*MATERIAL FOR THIS TASK*:
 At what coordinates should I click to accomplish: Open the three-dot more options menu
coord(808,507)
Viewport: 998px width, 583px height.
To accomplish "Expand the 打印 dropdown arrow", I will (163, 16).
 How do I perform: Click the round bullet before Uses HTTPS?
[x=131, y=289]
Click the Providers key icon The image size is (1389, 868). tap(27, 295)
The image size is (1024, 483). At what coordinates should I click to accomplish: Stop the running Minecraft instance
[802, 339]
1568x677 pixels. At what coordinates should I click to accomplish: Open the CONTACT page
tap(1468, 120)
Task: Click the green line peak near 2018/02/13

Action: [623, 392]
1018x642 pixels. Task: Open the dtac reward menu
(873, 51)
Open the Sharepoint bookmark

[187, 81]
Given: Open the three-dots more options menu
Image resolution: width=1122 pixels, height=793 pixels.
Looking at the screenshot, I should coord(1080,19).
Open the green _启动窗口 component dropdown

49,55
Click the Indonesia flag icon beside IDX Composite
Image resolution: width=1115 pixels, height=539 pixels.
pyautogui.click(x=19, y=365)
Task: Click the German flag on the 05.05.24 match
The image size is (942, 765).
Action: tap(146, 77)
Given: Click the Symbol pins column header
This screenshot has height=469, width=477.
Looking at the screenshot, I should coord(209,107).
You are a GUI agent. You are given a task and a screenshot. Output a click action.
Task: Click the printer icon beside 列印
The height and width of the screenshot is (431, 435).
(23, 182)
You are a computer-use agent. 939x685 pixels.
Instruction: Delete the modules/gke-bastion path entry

*THE TASK*: The line containing "Image resolution: width=1122" begins the span, and the last line of the records above ends it. Return that span exactly, and nothing outside it.

*ANSWER AREA*:
Image resolution: width=1122 pixels, height=793 pixels.
Looking at the screenshot, I should coord(1080,19).
Open the green _启动窗口 component dropdown

49,55
Click the Indonesia flag icon beside IDX Composite
Image resolution: width=1115 pixels, height=539 pixels.
pyautogui.click(x=19, y=365)
Task: Click the German flag on the 05.05.24 match
The image size is (942, 765).
Action: tap(146, 77)
Given: Click the Symbol pins column header
This screenshot has height=469, width=477.
Looking at the screenshot, I should coord(209,107).
You are a GUI agent. You are given a task and a screenshot. Output a click action.
Task: Click the printer icon beside 列印
The height and width of the screenshot is (431, 435).
(23, 182)
You are a computer-use agent. 939x685 pixels.
Instruction: Delete the modules/gke-bastion path entry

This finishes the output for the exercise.